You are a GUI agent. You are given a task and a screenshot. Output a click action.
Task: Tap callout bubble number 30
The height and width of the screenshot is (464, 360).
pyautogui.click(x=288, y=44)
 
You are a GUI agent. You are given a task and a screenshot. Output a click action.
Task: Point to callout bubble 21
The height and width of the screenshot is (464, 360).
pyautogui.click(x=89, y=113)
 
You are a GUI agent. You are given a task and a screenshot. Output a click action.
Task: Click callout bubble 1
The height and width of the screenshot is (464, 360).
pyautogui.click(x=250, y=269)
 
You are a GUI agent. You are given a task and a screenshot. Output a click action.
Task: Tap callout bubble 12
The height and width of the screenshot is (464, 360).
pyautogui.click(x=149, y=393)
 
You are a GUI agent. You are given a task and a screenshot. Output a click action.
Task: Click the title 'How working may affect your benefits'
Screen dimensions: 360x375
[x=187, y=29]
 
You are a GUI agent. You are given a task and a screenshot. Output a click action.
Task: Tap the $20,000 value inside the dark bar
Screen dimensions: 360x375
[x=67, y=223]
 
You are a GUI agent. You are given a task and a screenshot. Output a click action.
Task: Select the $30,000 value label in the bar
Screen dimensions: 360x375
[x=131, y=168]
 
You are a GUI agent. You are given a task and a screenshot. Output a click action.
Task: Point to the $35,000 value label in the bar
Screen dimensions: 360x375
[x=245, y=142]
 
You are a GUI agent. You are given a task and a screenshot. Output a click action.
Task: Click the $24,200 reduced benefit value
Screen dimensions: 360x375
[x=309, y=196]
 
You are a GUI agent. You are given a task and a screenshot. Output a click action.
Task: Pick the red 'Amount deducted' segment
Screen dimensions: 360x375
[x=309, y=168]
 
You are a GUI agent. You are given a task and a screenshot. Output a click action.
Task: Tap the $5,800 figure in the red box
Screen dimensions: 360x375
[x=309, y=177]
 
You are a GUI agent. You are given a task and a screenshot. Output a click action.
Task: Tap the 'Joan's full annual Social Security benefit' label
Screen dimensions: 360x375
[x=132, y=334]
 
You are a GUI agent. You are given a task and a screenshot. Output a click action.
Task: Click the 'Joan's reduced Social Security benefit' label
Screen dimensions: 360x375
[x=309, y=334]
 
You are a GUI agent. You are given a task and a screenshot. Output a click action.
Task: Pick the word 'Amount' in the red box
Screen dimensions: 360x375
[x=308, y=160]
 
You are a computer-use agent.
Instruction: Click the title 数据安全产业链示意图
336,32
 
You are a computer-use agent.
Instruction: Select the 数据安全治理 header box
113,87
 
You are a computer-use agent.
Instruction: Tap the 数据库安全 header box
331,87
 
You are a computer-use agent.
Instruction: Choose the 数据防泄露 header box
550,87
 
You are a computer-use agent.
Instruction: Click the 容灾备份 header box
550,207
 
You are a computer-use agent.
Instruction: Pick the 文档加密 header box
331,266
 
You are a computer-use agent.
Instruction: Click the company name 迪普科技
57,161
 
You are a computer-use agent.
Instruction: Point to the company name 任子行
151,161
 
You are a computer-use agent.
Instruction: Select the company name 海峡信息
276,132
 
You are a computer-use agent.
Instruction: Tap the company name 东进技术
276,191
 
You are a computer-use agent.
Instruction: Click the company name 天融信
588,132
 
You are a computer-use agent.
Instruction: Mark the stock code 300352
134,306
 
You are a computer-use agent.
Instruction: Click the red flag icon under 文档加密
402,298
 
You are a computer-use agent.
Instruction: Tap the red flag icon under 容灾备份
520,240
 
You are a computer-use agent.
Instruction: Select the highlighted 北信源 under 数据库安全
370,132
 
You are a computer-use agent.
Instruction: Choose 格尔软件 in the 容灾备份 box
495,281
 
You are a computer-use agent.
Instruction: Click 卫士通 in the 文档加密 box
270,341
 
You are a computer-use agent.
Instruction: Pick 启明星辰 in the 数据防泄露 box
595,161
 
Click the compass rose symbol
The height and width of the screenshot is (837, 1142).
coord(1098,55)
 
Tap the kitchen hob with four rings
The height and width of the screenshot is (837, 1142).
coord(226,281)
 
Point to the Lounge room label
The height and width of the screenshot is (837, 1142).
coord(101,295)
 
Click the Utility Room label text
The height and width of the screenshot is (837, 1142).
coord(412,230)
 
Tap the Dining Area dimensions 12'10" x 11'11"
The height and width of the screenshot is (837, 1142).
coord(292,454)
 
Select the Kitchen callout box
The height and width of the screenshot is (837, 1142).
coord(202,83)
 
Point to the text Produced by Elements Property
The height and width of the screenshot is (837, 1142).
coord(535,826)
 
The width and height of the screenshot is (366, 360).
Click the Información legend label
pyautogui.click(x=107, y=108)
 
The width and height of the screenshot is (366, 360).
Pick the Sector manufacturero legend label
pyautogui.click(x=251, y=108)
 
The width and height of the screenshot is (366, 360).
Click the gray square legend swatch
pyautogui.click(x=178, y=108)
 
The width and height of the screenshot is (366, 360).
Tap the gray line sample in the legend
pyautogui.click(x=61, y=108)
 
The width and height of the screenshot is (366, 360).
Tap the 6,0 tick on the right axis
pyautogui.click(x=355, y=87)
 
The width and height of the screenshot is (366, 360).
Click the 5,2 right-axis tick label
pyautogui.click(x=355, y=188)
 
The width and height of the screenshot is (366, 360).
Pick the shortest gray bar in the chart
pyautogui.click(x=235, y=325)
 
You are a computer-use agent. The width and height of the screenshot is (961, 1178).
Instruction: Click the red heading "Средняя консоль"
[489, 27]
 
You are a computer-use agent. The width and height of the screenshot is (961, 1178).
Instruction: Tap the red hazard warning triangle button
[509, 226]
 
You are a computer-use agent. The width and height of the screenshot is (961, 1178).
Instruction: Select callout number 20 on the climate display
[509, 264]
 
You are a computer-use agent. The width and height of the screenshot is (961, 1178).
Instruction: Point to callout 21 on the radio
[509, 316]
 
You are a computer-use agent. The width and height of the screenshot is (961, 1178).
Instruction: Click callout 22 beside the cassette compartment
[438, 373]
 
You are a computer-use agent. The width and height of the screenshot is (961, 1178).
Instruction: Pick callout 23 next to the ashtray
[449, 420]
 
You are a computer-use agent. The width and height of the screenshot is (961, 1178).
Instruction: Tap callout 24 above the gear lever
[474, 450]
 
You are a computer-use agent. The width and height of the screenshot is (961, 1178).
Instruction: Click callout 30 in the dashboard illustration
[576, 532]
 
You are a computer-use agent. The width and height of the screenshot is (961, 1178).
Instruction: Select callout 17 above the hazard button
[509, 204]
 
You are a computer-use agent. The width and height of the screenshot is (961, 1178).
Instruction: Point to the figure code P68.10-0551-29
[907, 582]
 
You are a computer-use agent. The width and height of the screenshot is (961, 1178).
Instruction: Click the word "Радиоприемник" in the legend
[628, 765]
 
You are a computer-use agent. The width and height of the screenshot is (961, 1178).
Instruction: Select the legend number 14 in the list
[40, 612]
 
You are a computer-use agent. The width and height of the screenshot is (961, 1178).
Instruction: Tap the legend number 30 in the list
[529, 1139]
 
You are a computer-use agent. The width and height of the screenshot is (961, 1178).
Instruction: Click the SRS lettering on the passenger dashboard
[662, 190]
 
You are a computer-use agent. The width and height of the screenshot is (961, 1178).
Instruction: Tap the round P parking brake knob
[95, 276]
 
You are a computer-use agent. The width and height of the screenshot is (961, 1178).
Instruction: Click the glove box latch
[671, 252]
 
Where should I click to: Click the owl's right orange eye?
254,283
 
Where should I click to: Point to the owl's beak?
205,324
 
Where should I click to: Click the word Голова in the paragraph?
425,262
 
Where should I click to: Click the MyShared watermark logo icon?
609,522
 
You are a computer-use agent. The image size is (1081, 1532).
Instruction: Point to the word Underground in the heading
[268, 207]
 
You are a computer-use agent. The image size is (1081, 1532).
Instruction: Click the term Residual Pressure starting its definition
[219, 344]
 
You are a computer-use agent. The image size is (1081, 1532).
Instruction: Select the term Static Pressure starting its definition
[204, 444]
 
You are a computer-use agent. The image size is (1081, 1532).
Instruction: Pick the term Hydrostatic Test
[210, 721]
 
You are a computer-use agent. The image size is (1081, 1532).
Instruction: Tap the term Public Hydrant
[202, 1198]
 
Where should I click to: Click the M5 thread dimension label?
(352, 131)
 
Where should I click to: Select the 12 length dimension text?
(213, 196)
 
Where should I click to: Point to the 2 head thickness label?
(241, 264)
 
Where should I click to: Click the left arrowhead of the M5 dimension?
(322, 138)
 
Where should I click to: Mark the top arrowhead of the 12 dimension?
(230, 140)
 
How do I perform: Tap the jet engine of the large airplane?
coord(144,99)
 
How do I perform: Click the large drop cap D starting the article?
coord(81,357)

» **Required work**
Please revise the lines from the one with "Tap the Dining" up to and including the one with "pyautogui.click(x=61, y=108)", putting "key" wherever "legend" appears and leaving everything else as it is. Give back only those lines.

» **Task response**
Tap the Dining Area dimensions 12'10" x 11'11"
The height and width of the screenshot is (837, 1142).
coord(292,454)
 
Select the Kitchen callout box
The height and width of the screenshot is (837, 1142).
coord(202,83)
 
Point to the text Produced by Elements Property
The height and width of the screenshot is (837, 1142).
coord(535,826)
 
The width and height of the screenshot is (366, 360).
Click the Información key label
pyautogui.click(x=107, y=108)
 
The width and height of the screenshot is (366, 360).
Pick the Sector manufacturero key label
pyautogui.click(x=251, y=108)
 
The width and height of the screenshot is (366, 360).
Click the gray square key swatch
pyautogui.click(x=178, y=108)
 
The width and height of the screenshot is (366, 360).
Tap the gray line sample in the key
pyautogui.click(x=61, y=108)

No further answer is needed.